Saturday, March 6, 2010

Ups and Downs


Some days are a roller coaster ride of emotions.

Take yesterday. So many heartwarming things happened ... mostly small little things but together they seem to sustain me when homesickness visits once again or culture shock sets in. You'd think, after three years here, culture shock wouldn't pay a visit anymore, but it does. Surprisingly, I'm sometimes shocked by the behavior of visiting Westerners more than Moroccans.

Among the positive experiences yesterday were the enthusiastic greetings and kisses from the neighborhood children I encountered on the street. There was the timely offer of a ride to the taxi stand as a colleague saw me walking down a dark street after school, closely followed by an unsavory looking character. At my favorite cafe, the chef inquired if I'd like some french fries added to my dinner order, as a little extra sustenance after a long day. And kind words and supportive strokes from other foreigners who told me I am beautiful and a look at my face always brightened their day. And my students who always respond so warmly to a single word of encouragement or a simple acknowledgement of their efforts.

On the flip side there were arguments. An argument with my husband and an argument with a guest. This is how I ended my day. In point of fact, I hate contentious confrontations but they seem to be totally acceptable here. Anger flares up and quickly subsides. I've got the flare up part down pat. It's the subsiding of the anger that I need to work on. I often feel like a tea kettle that's with boiling water inside that simply must be released to avoid an explosion of the kettle. I am the kettle and the anger is the boiling water. Like vaporized water my tears inevitably appear when things heat up and I am later filled with remorse for my inability to hold my temper.

But displays of temper are everywhere and I seem to have assimilated this behavior. Couldn't I have picked something else to emulate?

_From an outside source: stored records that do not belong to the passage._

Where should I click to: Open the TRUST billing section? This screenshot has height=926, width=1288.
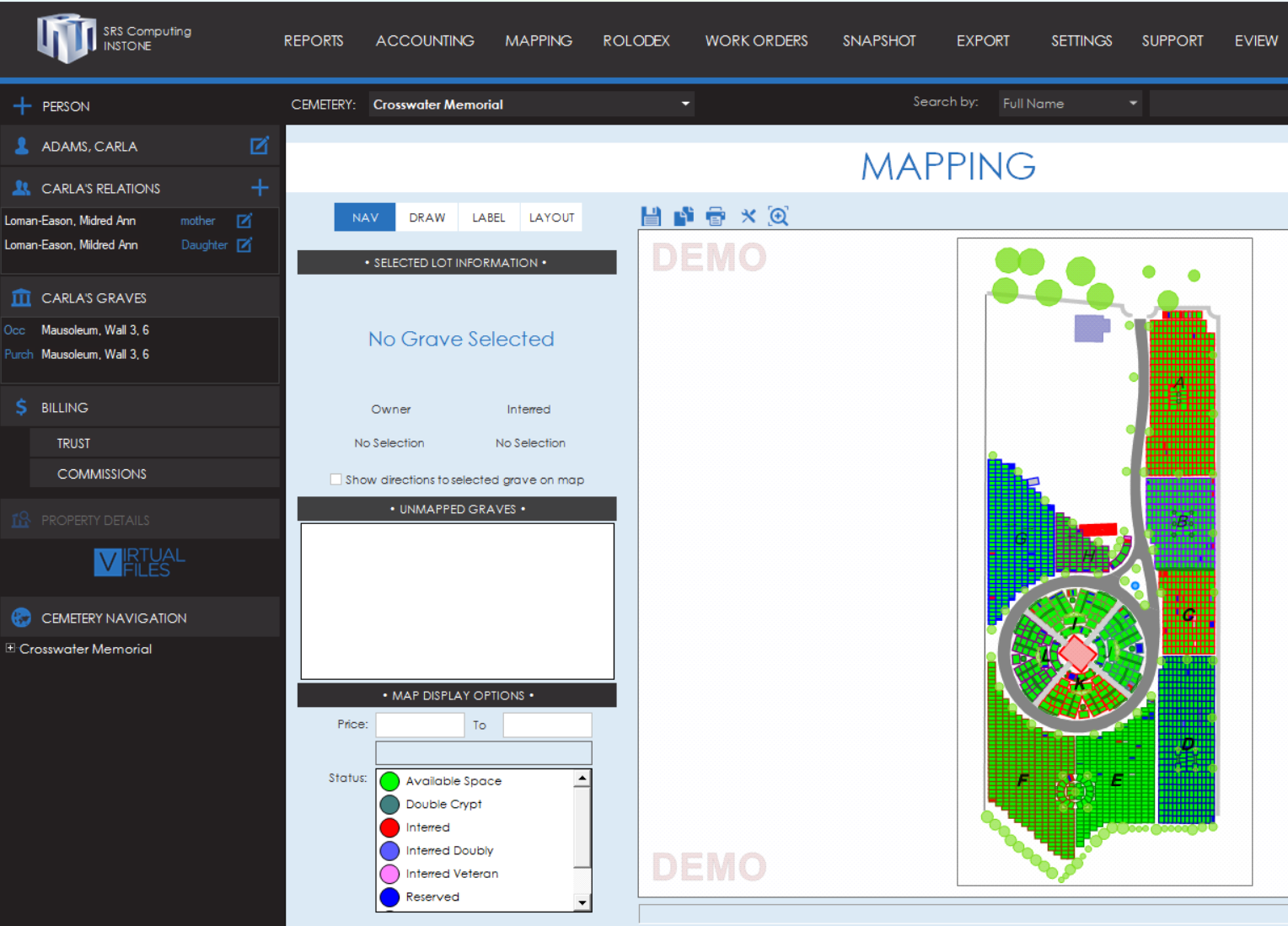[x=73, y=443]
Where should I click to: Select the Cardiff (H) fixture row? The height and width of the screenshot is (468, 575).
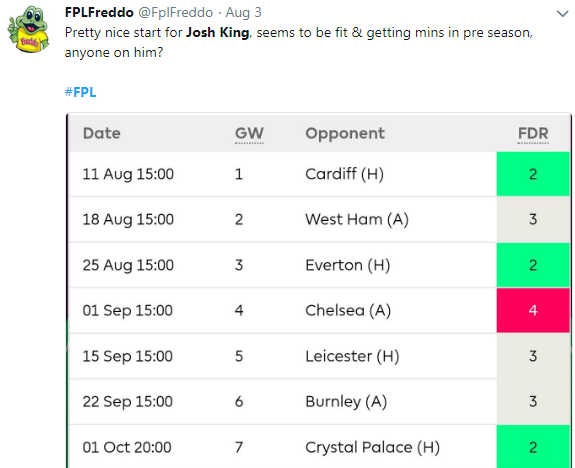(x=319, y=174)
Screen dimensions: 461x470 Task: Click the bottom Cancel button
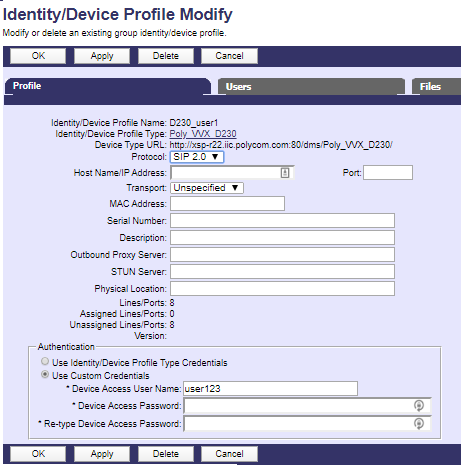(229, 454)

Ah well. Today is another day. Either I must learn to ride the rails with all the ensuing emotions or get out of the car altogether.

2 comments:

Broni said...

Sometimes getting out the car is the best thing. It took me a while to realise but I'm much better off now. Good luck

Anonymous said...

This isn't just a Moroccan characteristic -- its a Mediterranean one, stretching from Spain to Israel, I assure you!